| Passage for review |
She called for lesser tax incentives for big businesses, in effect destroying what she described as a “cozy relationship between bad politicians and business interests.”
The senator also argued for the end of political dynasties and the pork barrel system in the country, stating that “legislators are expected to pass laws, not build roads, bridges, or school buildings.”
At the time of her death, Miriam is said to have filed the most number of bills in the senate, among which are two unsigned ones that echo her desire for political reform: the Anti-Political Dynasty Bill and the Anti-Signage of Public Works Bill. The latter would prohibit politicians from putting their names on signages connected with government projects and claiming credit for improvements being built with public funds.
By early 2016, at the tail-end of President Benigno Aquino III’s anti-graft administration, the economy grew a whopping 6.2 percent. According to the Philippine Daily Inquirer, because of the reforms Aquino imposed on the bureaucracy, “business has been bullish and foreign direct investment has been rising 53.1 percent from 2012 to 2014.”
Miriam Defensor Santiago’s legacy
Although our economy had been enjoying its fastest growth in 40 years, the drug problem grew exponentially in almost the same timeframe. The outcome of the recently concluded elections eventually hinged on who could best solve this social plague.
Speaking at the Philippine Chamber of Commerce and Industries presidential forum last October, Santiago bared that she wanted to invest in people, and “prepare Filipinos for a more competitive global economy.”
Back in 2012, the lady lawmaker shared the framework of this philosophy, proposing that the government should invest heavily in public infrastructure.
“[Since the turn of the millennium,] we have only spent less than two percent of our Growth Domestic Product on public infrastructure. Other Asian countries spend the equivalent of five percent or higher on infrastructure,” revealed Santiago. “If we want to be like our more fast-growing Asian neighbors, we should be spending about P500 billion annually, not P500 billion for the next five years, but P500 billion annually for public infrastructure.”

| Exercise |
Write out the part of the Miriam Defensor Santiago passage from "Speaking at the" to "in public infrastructure.", word for word.

| Record set |
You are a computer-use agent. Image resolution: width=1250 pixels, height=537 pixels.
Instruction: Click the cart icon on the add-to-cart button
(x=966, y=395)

* * *

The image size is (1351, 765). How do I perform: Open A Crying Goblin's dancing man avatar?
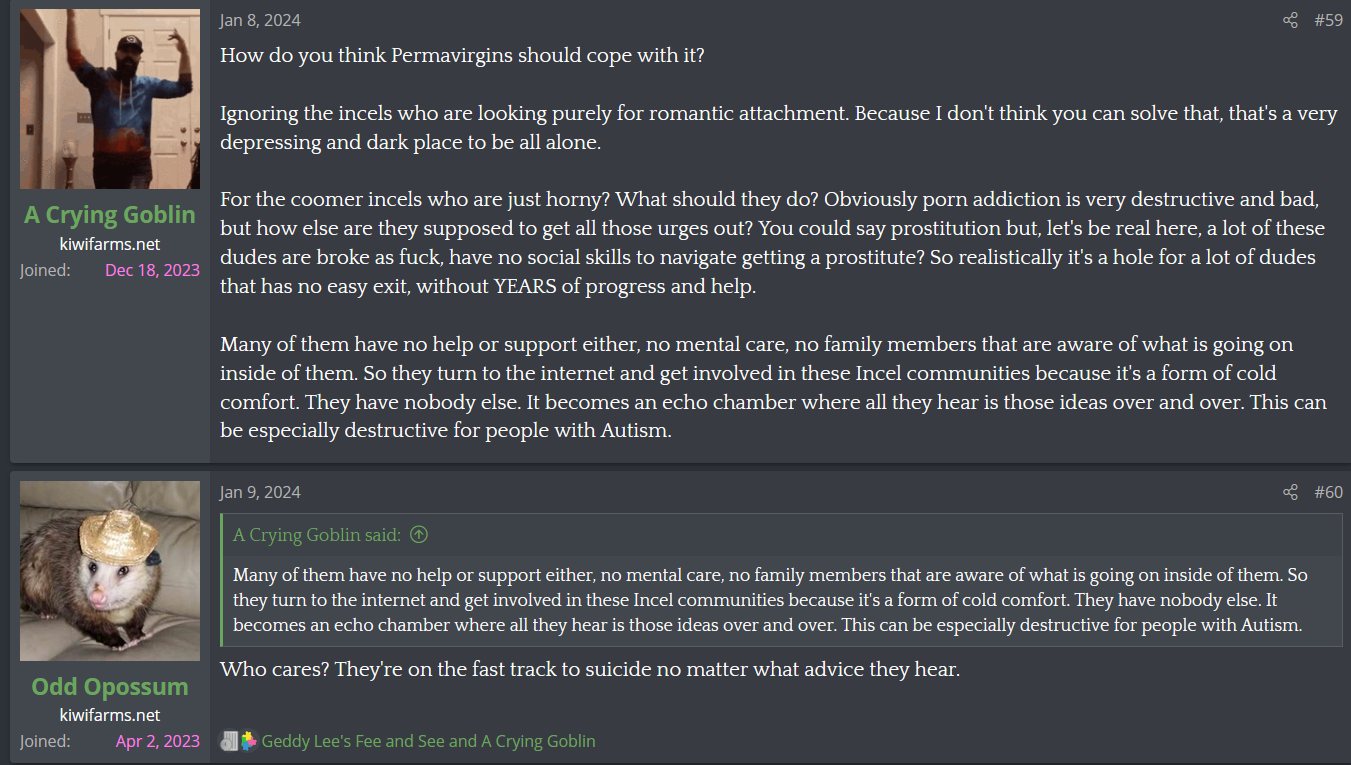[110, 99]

---

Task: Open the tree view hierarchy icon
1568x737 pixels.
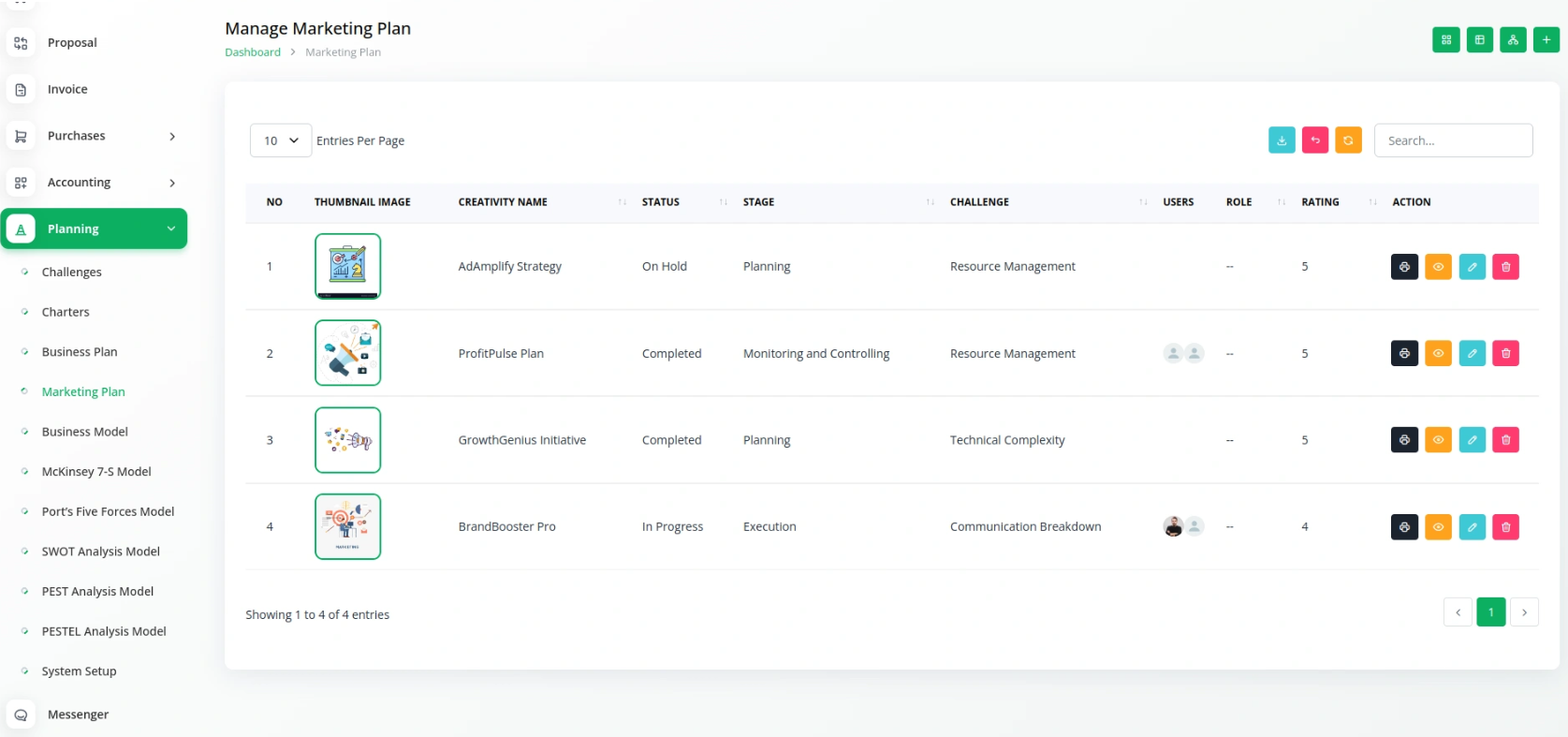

| Answer box |
Speaking at the Philippine Chamber of Commerce and Industries presidential forum last October, Santiago bared that she wanted to invest in people, and “prepare Filipinos for a more competitive global economy.”
Back in 2012, the lady lawmaker shared the framework of this philosophy, proposing that the government should invest heavily in public infrastructure.